キャリアコンサルタント学習ノート

キャリアコンサルタントの学習記録

話さないクライエントについて

あるロープレで。


私 「こんにちわ、キャリアコンサルタントの□□です」

CL 「…」

私 「今日はどうぞ、よろしくお願いします」

CL 「…」


ロープレが始まってすぐの場面ですが、クライエントは目も合わせようとしてくれません。


私 「〇〇さんですよね」

CL 「あっ、そうです」

私 「〇〇さん、今日はどのようなご相談でお見えになられたんでしょうか?」


ここから、クライエントは勢いに乗って話し始めます。


よく、クライエントが話してくれないと聞きます。

話してくれるクライエントは楽、ということも聞きます。


ほんとうにそうなのでしょうか?


いっぱい話すクライエントは、覚えることが多くなります。また、話す量に応じて伝え返そうとすると、要約して返すことになります。むしろ、いっぱい話されると、話を促しつつ、話を記憶し、要点をまとめて、要約して返す。カウンセラーには結構負担がかかります。

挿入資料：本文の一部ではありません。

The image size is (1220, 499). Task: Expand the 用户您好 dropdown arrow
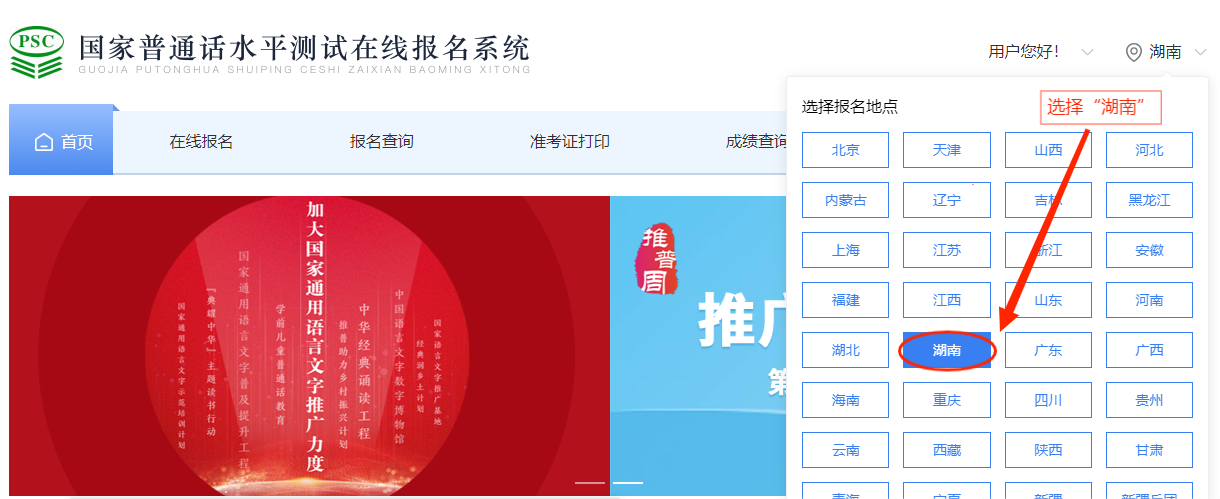pyautogui.click(x=1087, y=52)
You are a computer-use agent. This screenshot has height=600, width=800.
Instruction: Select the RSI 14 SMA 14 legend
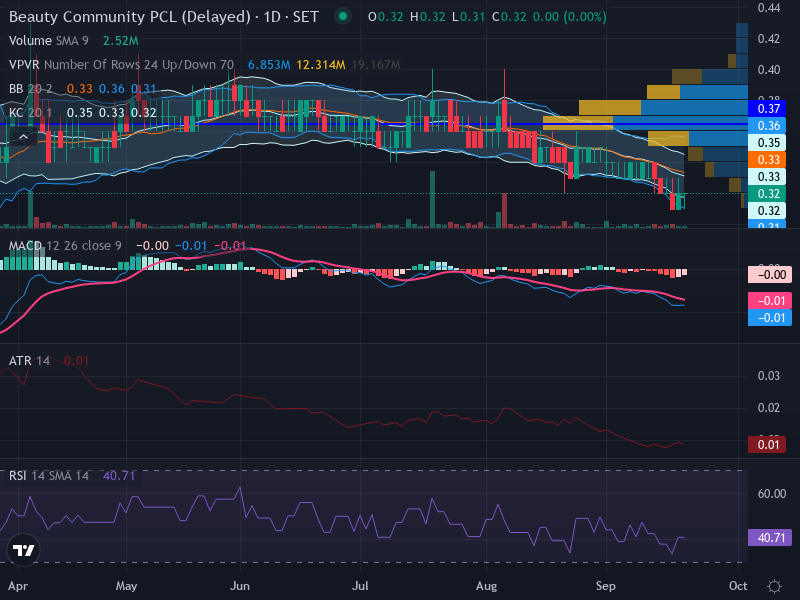48,476
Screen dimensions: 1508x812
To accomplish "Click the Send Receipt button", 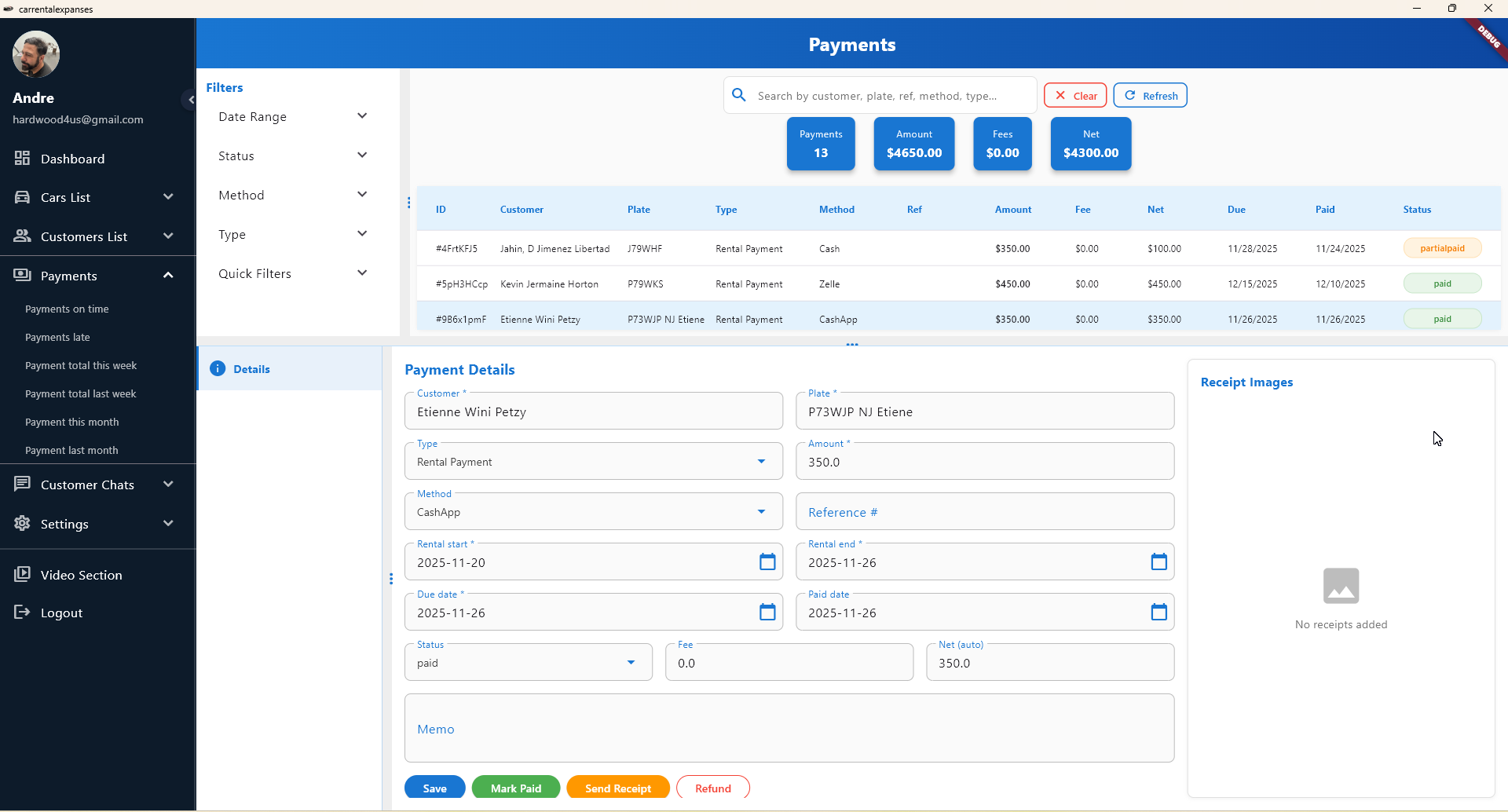I will (x=617, y=788).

それに、一方的に話しているからといって、信頼関係ができているとは言い切れません。クライエントは自分の不安を出したくないから、話続けているのかもしれません。


逆に、あまり話さないクライエントの場合の方がわかりやすいとも言えます。それは、自分に対し心を開きたくないというサインだと考えられます。


クライエントは、相談したいことがあって来ているとはいえ、何かしら、相談することに対して葛藤をもっているほうが普通だと思います。

特に、初回面接は、何のこころのハードルもなく、打ち解けて話せるほうがマレだと思います。


話してくれる、話してくれないというのは、表面上で考えていてもあまり意味はありません。

まして、クライエントに助けられたとか、話してくれないとダメだとか、そういったものではありません。


最初に書いたロープレのように、名前を呼ぶというひとことが、クライエントに話のきっかけになることもあります。


キャリアコンサルタントとして、自分の気持ちがクライエントに向かっているか、クライエントに関心を寄せているかどうか。

クライエントが、相談に来ながらなかなか話だせないのは、そこに葛藤があるからです。その葛藤を受けとめてあげているかどうか。


初対面のひとに、のっけからこころのうちをさらけ出せるひとは、そうそういないと思います。クライエントは、どこまで話そうかという気持ちを持ちながら、コンサルタントに心が許せる範囲で、話していくんだと思います。クライエントの方から、何もしなくても話してくれると思っていたら、どこかで失敗します。話してくれていることに安心していてもいけません。ほんとうに話したいことを話していないかもしれません。こう見せたいと思って話しているだけなのかもしれません。


対人関係で、初対面のひととの距離の取り方は、非常に気を使うところです。


試験だからそこは気を使う必要はない、ということはありません。むしろ、そこができていないと大きな失点ではないでしょうか?

なんでかというと、それは信頼関係の構築そのものだからです。


クライエントが話してくれなかったと感じた時は、自分の信頼関係の構築に課題がないか、ふりかえってみてはいかがでしょうか?